La sua lunga chioma era talmente scintillante da poter essere paragonata soltanto all’argento liquido. Teneva i capelli legati dietro la testa, in una bassa e disordinata coda, mentre la frangia, gli ricadeva in modo sbarazzino sulla fronte larga e marcata – ed era solo per il suo copri-fronte se, i capelli, non gli ricadevano sugli occhi – donandogli un aspetto da “bello e dannato” allo stesso tempo. Il suo corpo, inoltre, era alto e slanciato. E le sue spalle erano larghe e robuste, segno dei molti allenamenti a cui si era sottoposto fin dalla sua infanzia e delle innumerevoli battaglie che aveva combattuto.
Nel complesso, era un uomo dall’aspetto molto attraente che non dimostrava più di una ventina d’anni, anche se – ero pronto a scommetterci – in realtà, ne nascondesse molti di più, se non addirittura il doppio.
Stavo giusto valutando questo piccolo dettaglio quando, con un pizzico d’imbarazzo, mi accorsi dello stemma della foglia inciso sul suo copri-fronte: anche lui era un ninja di Konoha.
E a giudicare dalla sua divisa, doveva pure trattarsi di un Jōnin.
Tuttavia, anche se quell’uomo era un membro della Foglia, non potevo ugualmente fidarmi di lui. Non dopo tutto quello che era accaduto nell’arco di quelle poche ore e soprattutto, non dopo il chiaro avvertimento con cui Tsunade si era premurata di mettermi in guardia appena fuori dall’ufficio dell’Hokage.
Non dovevo dimenticarlo, chiunque poteva essere coinvolto in questo “incidente”. Nessuno doveva essere escluso dalla rosa dei sospetti, nemmeno il più stimato e fidato membro del villaggio. E poi, se proprio dovevi dirla tutta, quell’uomo non mi ispirava molta fiducia.
L’avevo sorpreso fin troppo vicino al letto di Kushina per i miei gusti e questo, non mi piaceva.
Non mi piaceva per nulla.
In fondo, chi diavolo era per permettersi di entrare dentro la sua camera mentre lei era ancora priva di sensi e per giunta, completamente indifesa?

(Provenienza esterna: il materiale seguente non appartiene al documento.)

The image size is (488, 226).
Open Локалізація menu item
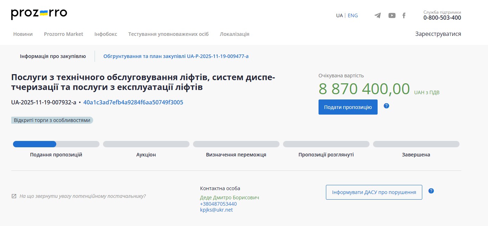click(235, 34)

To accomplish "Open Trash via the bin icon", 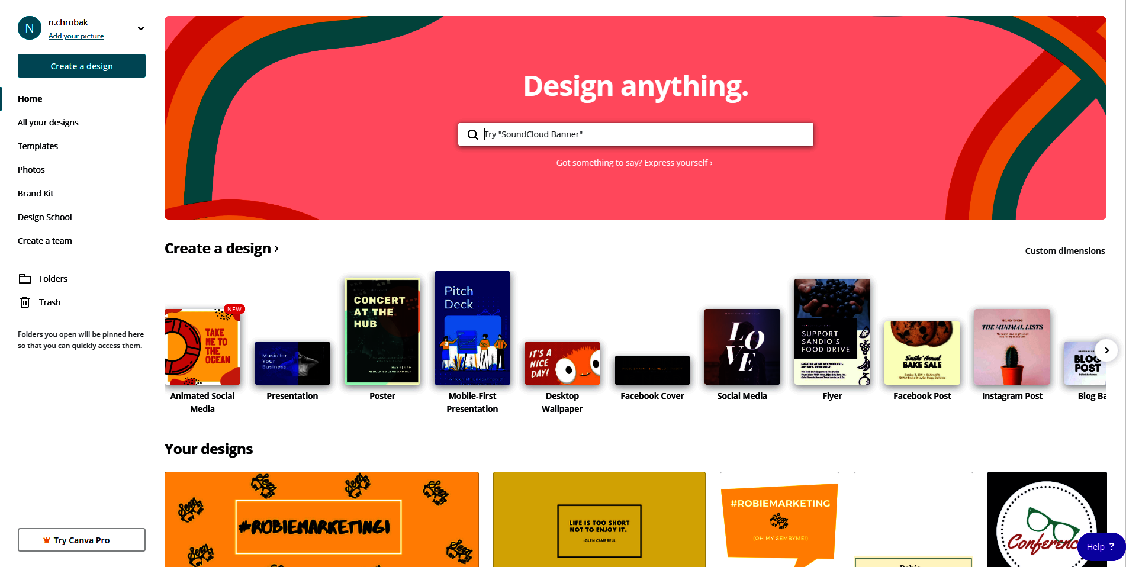I will [25, 302].
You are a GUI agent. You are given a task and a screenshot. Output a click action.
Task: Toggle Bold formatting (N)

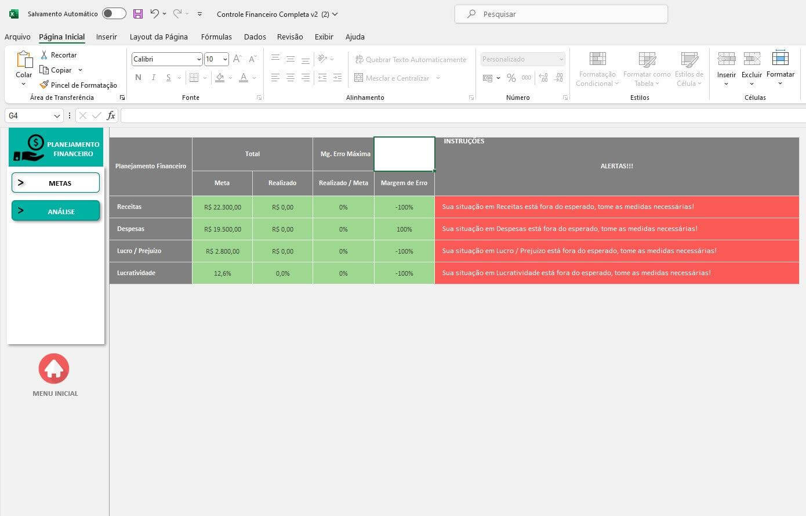pos(138,78)
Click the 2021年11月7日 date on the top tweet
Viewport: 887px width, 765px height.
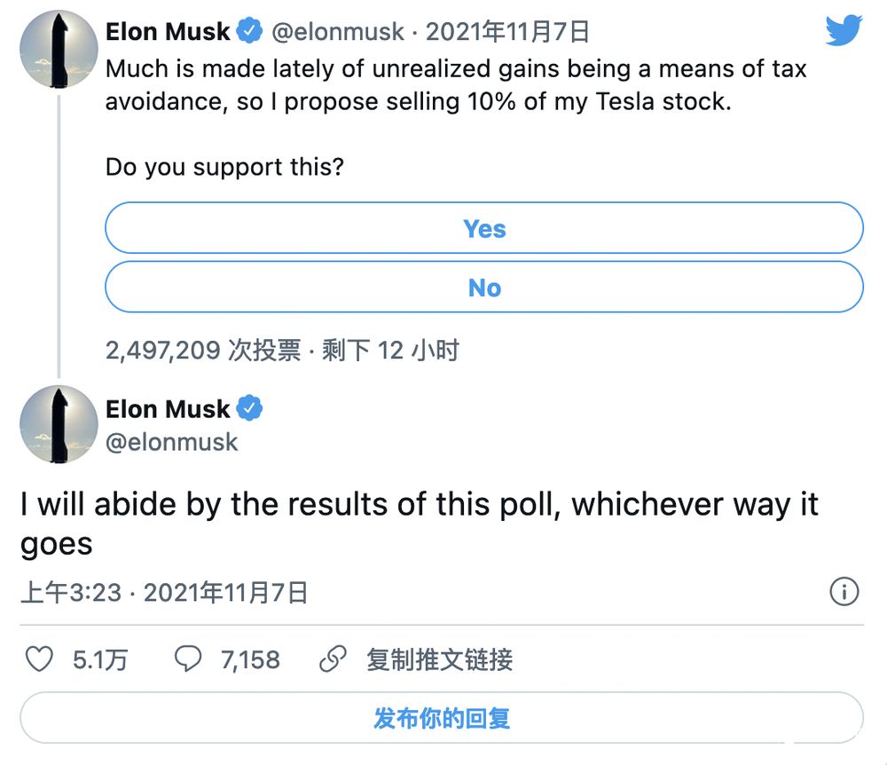click(x=507, y=32)
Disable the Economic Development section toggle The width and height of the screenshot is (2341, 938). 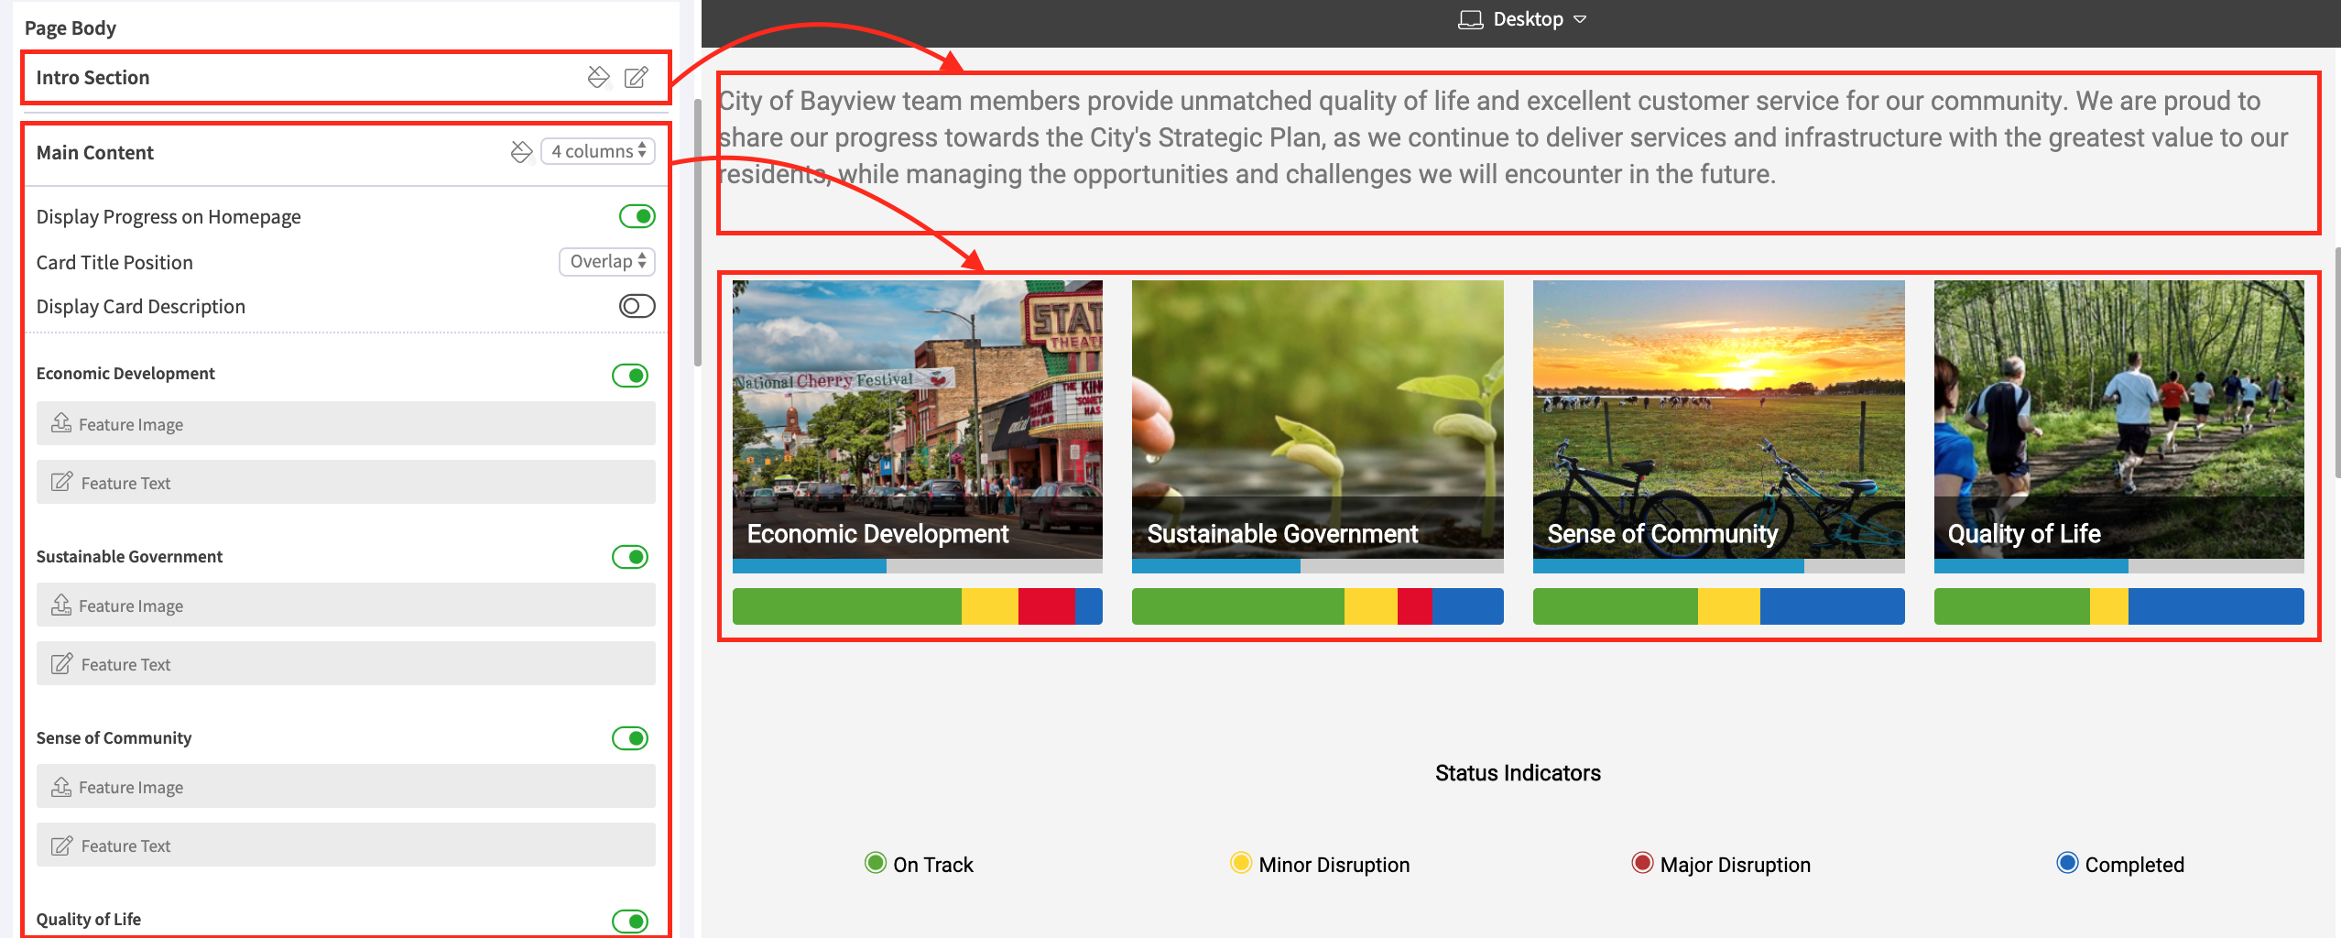[630, 376]
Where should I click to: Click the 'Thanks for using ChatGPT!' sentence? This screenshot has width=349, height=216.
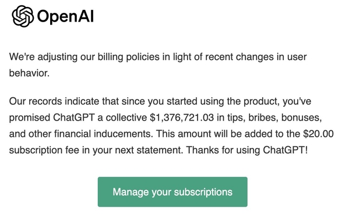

Una piccola e fastidiosa vocina nella mia testa mi fece presente che pure io, proprio come lui, non avevo nessun diritto di trovarmi lì, ma la ignorai bellamente; cercando invece di giustificarmi con me stesso che io, a differenza di quel platinato, avevo almeno contribuito nel suo salvataggio e questo, anche se in minima parte, doveva pur contare qualcosa.
Avevo il diritto di andare da lei per accettarmi della sua salute, no?
Dandomi mentalmente dello sciocco, scacciai subito quei pensieri frivoli e molesti per non permettere alle mie incertezze di prendere il sopravvento su di me e di distrarmi dal mio avversario. In un momento come quello, non potevo permettermi il lusso di pensare a simili sciocchezze.
Non potevo; non se chi avevo di fronte, era un avversario temibile come quello shinobi dalla capigliatura argentata.
Qualcosa infatti, mi urlava a gran voce di non sottovalutarlo e – come sempre del resto – non avevo nessuna intenzione di ignorare il mio istinto.
Conscio di questo, strinsi la presa sul mio kunai e, assottigliando gli occhi, mi rivolsi a lui con un tono tutt’altro che amichevole: «Chi sei?» gli chiesi. «Che cosa vuoi da lei?»
Lui per tutta risposta, mi lanciò un’occhiata perplessa come se, considerasse ridicolo anche solo il fatto di dover spiegare a qualcuno il motivo della sua presenza lì. «Questo, se permetti, dovrei chiederlo io.» borbottò, parecchio offeso. «Che cosa sei venuto a cercare qui?»
Il suo tono era strafottente, quasi non gli interessasse davvero ricevere una risposta ma, il suo sguardo febbrile sul mio kunai, lo tradiva.
Era ovvio che vedermi così vicino a Kushina, per di più con delle armi affilate in mano, lo rendesse particolarmente nervoso.
Possibile che fosse davvero preoccupato per lei?
Stavo giusto riflettendo su ciò quando, un piccolo movimento della sua mano, attirò la mia attenzione e mi fece scattare sulla difensiva.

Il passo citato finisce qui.